Wednesday, April 18, 2012

2 Day Workshop

I just announced a new 2-day workshop coming up soon:

May 29 & June 5th, 2012

Capturing the Light of the Landscape

May 29 & June 5th, 2012
Two consecutive Tuesdays
9:30am – 5pm both days

For more info, visit my website by clicking here.

Sunday, April 15, 2012

Paintings from Santa Barbara

Here are a series of the paintings I did when I was down in Santa Barbara ...

These are all 9x12 oils on panel ...

You can click on any of the images for more info and additional details.

This last pair of paintings are both of the same scene, the first in the evening and the second in the early morning.  I love the contract and the different take on the same location ...

What a great trip.  Terrific light and good weather (while it was raining away back home).  Well worth the effort to get myself away for a week.

Saturday, March 31, 2012

Richard McKinley workshop

I just spent the better part of the week in Santa Barbara, CA painting.

I took a workshop with Richard McKinley.  This is the second time I've taken one of his workshops, and he's the only painter that I've ever felt motivated to study with more than once.  At the first workshop of his that I took I think I was the only one (of 18 or so) who hadn't taken a workshop with him before.  I remember thinking that I couldn't imaging taking a workshop with anyone multiple times (usually I feel like I learn what I can from each instructor and move on).  To my surprise, here I was 2 years later back for another dose.

This time it was an oil painting workshop (Richard is best known as a pastel instructor).  I've been getting back into the oils, so when I got a call that a spot opened up on the waiting list I figured I'd give it a go.

Richard has boundless knowledge that he's more than happy to share, and a unique capacity to help painters at all levels.  He has a unique capacity to talk while he demos, usually discussing what he's thinking and doing but also to be able to answer arbitrary questions that might not even be related to the painting in process. 

Richard also demos a different technique during every demo.  At the first workshop he demoed twice a day for 5 days in a row.  That's totally unheard of.  This time around he demoed once each of the 3 days of the workshop.

If you ever get a chance, I'd highly recommend one of his workshops.

I'll post some paintings from the trip in the next day or so.

Friday, February 10, 2012

Studio Painting Process

I recently used one of my Point Lobos studies to do this larger pastel painting in the studio ...

"Serpentine Coast", Pastel, 18x24

Here are a couple of shots of the pastel painting in  process.  First I started with blocking in some of the darker shapes. 
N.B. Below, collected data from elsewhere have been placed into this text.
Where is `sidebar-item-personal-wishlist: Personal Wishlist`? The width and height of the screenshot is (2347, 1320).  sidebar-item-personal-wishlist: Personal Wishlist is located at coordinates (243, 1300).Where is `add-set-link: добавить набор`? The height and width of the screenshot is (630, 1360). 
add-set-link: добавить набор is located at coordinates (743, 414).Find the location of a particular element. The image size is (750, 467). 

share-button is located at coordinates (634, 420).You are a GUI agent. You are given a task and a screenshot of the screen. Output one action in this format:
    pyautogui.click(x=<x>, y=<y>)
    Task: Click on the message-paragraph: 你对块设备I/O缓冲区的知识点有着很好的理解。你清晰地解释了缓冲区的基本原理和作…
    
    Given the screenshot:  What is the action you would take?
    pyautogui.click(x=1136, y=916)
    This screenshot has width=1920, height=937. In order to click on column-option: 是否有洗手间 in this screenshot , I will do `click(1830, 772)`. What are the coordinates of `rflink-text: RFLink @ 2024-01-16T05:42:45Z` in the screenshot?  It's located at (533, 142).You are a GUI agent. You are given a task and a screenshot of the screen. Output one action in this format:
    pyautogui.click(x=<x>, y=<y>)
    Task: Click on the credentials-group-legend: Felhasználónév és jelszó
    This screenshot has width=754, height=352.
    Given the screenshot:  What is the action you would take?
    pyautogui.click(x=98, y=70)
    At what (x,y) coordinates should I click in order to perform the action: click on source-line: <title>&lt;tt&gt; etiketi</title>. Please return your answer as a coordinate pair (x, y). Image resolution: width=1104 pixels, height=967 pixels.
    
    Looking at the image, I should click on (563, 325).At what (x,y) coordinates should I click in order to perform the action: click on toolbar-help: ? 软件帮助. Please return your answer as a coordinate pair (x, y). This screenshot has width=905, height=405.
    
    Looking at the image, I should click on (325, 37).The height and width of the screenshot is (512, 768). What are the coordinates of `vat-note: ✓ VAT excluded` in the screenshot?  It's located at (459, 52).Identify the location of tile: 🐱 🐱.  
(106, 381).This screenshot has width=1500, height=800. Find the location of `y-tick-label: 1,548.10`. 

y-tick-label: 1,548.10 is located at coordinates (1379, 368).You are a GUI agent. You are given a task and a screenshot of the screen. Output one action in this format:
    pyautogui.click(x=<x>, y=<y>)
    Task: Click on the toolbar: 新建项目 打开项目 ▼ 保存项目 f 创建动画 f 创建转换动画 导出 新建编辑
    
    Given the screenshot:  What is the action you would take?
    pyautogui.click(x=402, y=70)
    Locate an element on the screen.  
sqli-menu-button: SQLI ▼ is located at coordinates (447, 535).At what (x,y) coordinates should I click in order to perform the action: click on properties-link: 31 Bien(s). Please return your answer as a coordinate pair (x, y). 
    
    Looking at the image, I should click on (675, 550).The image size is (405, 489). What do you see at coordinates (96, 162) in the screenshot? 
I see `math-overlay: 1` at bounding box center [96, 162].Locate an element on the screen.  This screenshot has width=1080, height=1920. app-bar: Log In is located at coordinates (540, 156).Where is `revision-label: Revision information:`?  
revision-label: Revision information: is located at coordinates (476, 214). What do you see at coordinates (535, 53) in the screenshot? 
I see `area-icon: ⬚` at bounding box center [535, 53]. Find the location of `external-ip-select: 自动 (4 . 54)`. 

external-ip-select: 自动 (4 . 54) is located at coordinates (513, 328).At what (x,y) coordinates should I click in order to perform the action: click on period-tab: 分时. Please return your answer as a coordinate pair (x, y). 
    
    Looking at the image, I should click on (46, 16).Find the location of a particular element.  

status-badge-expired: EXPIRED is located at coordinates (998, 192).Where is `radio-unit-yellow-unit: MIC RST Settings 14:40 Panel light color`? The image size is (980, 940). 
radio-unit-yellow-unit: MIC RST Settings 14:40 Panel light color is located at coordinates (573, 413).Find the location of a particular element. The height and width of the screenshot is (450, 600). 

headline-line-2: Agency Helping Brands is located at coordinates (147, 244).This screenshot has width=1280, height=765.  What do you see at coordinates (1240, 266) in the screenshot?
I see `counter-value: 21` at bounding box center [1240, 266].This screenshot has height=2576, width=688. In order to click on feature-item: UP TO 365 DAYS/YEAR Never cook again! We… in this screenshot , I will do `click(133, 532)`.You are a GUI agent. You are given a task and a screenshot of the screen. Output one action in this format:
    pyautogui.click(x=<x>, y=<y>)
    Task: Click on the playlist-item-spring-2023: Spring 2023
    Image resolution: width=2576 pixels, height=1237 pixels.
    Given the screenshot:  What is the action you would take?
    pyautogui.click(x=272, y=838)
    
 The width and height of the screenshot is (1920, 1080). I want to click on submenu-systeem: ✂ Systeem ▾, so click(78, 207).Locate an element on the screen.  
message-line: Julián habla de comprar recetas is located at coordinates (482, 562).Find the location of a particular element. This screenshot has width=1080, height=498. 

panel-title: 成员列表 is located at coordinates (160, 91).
I then washed this down with isopropyl alchohol using a large brush.  This turns the dry pastel into something very close to watercolor, and it sinks into the painting surface.  This process allows me to quickly establish the composition and the major shapes.  It also sets up my darks and established some initial color I can then react to as I develop the painting.

Notice I don't underpaint the sky.  I did lay in a bit of pink right at the horizon, but I wanted to use the color of the board as the underpainting for the sky.  I also find underpainting tends to darken things, and I find it essential to keep the sky light to generate a feeling of luminosity.

I unfortunately don't have a picture of the painting just after finishing the underpainting - so you'll have to use your imagination.

Here's my studio setup.  I have both a swivel mounted computer monitor (on the left) and my framed plein air study on the right.

Here's the painting as it develops.  See the tree on the foreground rock?  I completely scrubbed it out because I thought it was looking overworked, and once it was gone I thought the painting was stronger as it let the eye move into the painting a little more easily.  This painting has a number of different secondary subject areas, and I decided simpler would be better ...

And then the final piece:

"Serpentine Coast", Pastel, 18x24
For those who like all the details, this was done on pastelmat that I had mounted to rigid gatorfoam.